#### Was zu tun ist:
Was stellt der Glaube laut dem Text über Säkularisierung und Moderne dar? Antworte bitte in einem Satz.

Warum macht es sich der Antichrist in Solowjows Buch zur ersten und zentralen Aufgabe die Gläubigen untereinander zu spalten? Oder anders gefragt: Warum sind es gerade die Prozesse der Säkularisierung und des Bedeutungsverlustes der Religion überhaupt, welche so sehr im Zentrum der Ideologie der Moderne stehen, und so umfassend vollzogen worden sind? Die Antwort ist wesentlich klarer und einfacher als sie vielleicht erscheinen mag: Weil der Glaube das Gegenmittel zum Nihilismus darstellt. Das politische Paradigma der Moderne ist seinem Wesen nach säkular, das wird kaum jemand abstreiten. Aber noch viel weitergehend muss, aus einer christlichen Perspektive, gesagt werden, dass die moderne Politik und der Säkularismus miteinander im Grunde identisch sind. Rein auf sein irdisches Leben reduziert, wird der Mensch immer mehr zum ständig umkämpften Objekt und bloßen Spielball sämtlicher politischen Bestrebungen. Somit ist die Theologie, und damit genauso jegliche Eschatologie, nicht zuletzt und bedauerlicherweise auch im Raum der Kirche selbst, vollkommen hinter die Ziele der Politik getreten.

 

Aber das Wesen unserer Krise beschränkt sich nicht nur darauf, dass die Politik sich vollkommen säkular zeigt; Denn sie ist heute vor Allem eine Bewegung des falschen Bewusstseins geworden. Sie gründet ihre Prinzipien und Handlungsmöglichkeiten auf der Lüge des „Nur-Irdischen-Seins“ und hat sich von der Offenbartheit und damit auch der Unmittelbarkeit des Wirklichen selbst ausgeschlossen. Denn wenn alles Fleisch ist wie Gras und alle Herrlichkeit der Menschen wie des Grases Blume [Petrus 1,24], dann ist das Keimen unserer Herrlichkeit uns insoweit verwehrt, als wir mit Blindheit geschlagen sind, uns selbst mit Blindheit geschlagen haben. Das falsche Bewusstsein resultiert ganz einfach aus der fehlenden Bewusstheit für die Möglichkeiten des Glaubens; Dafür, dass in und durch Christus nichts unmöglich bleibt. Benedikt XVI. selbst, hat einmal vom Verlust der Bedeutung des Glaubens als Instanz einer „lebenstragenden Gewissheit“ gesprochen. Es ist gerade diese Basis des Denkens und, was noch viel wichtiger ist, des Handelns, die als Grundfeste der Lebensgestaltung im Eingedenken an Gott und die eigene Transienz fungiert, welche heute so sehr zu fehlen scheint.

#### Vorliegendes Material:
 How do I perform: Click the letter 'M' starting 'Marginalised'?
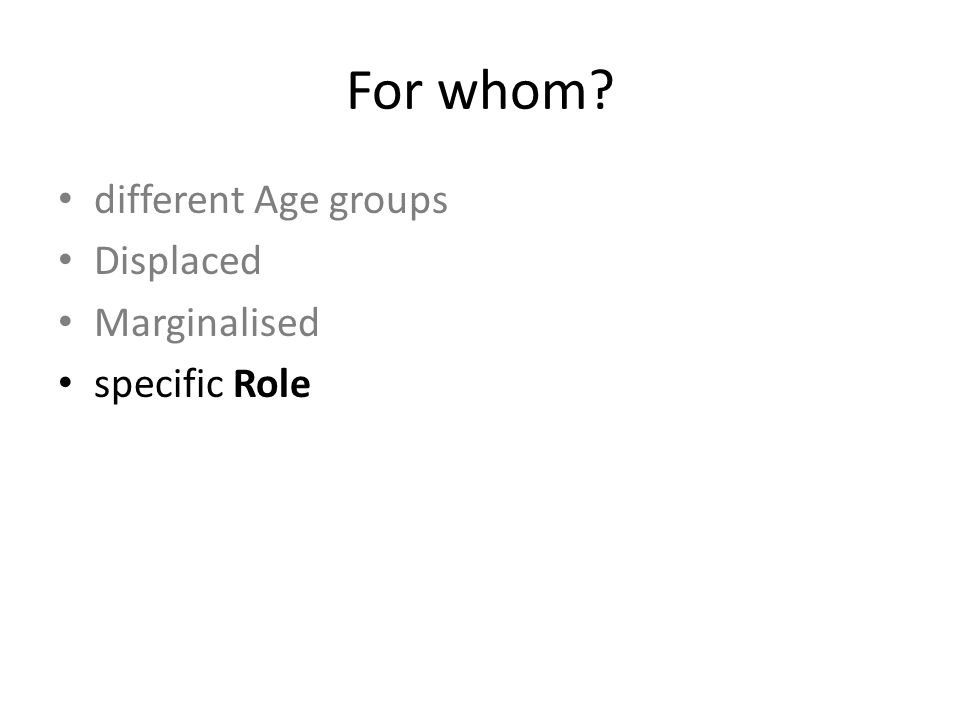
==
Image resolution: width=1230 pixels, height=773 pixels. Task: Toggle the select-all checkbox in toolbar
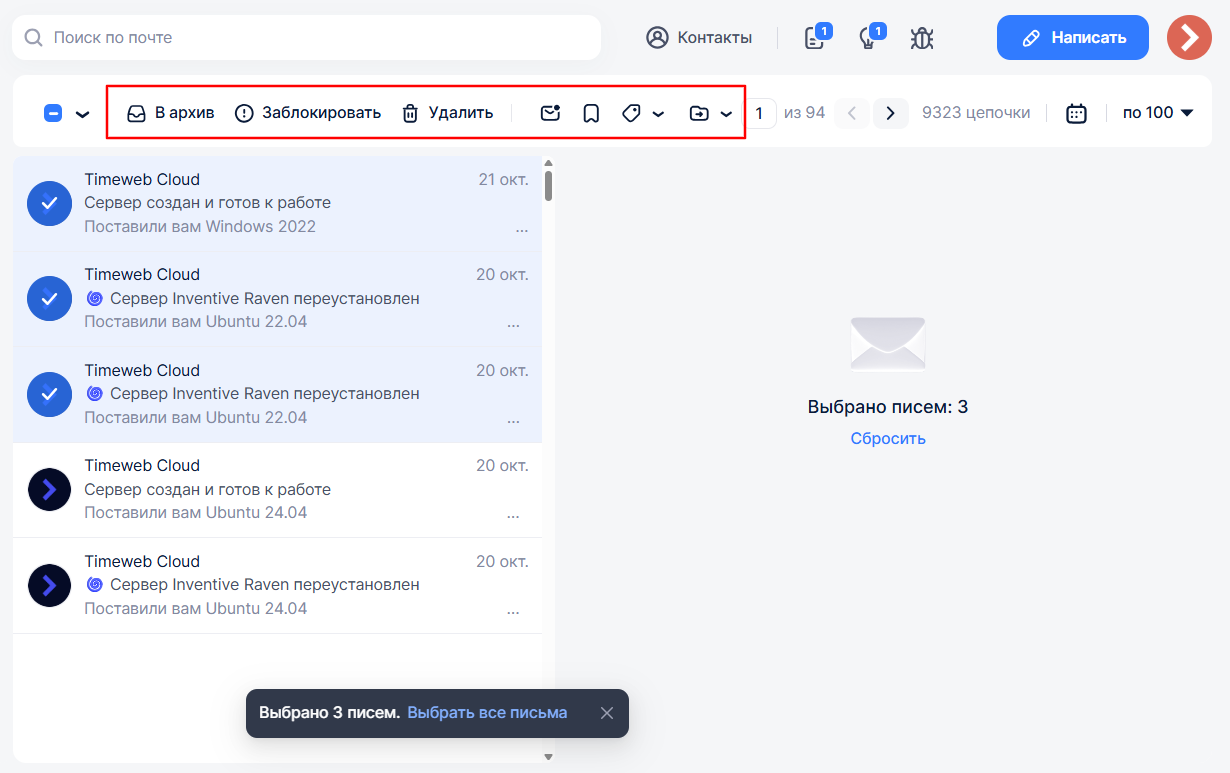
==
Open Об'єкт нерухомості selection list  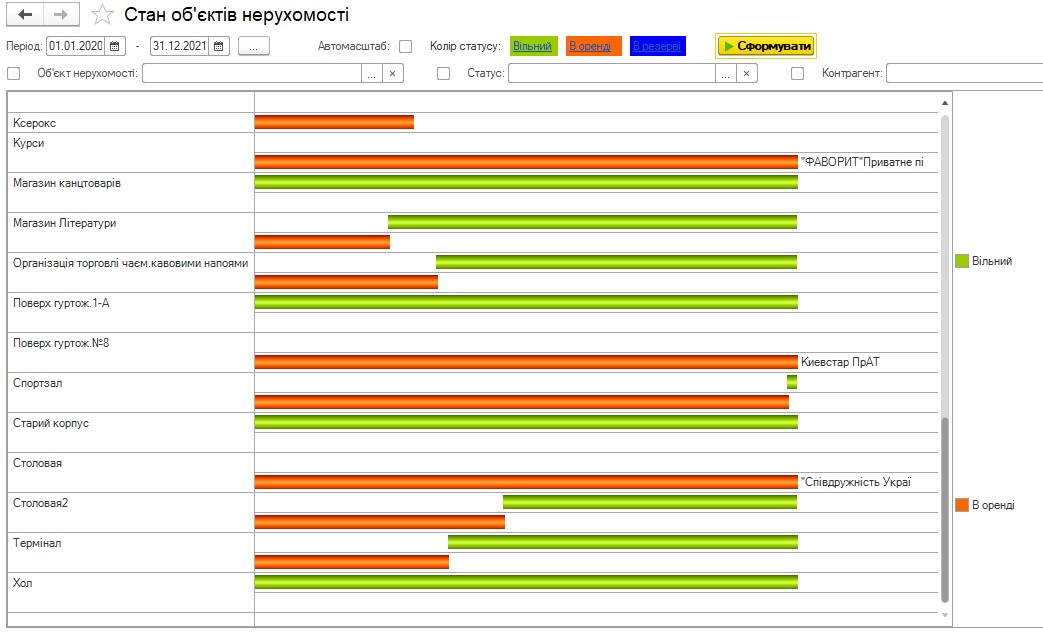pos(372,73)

#### Lösung:
Der Glaube stellt das Gegenmittel zum Nihilismus dar.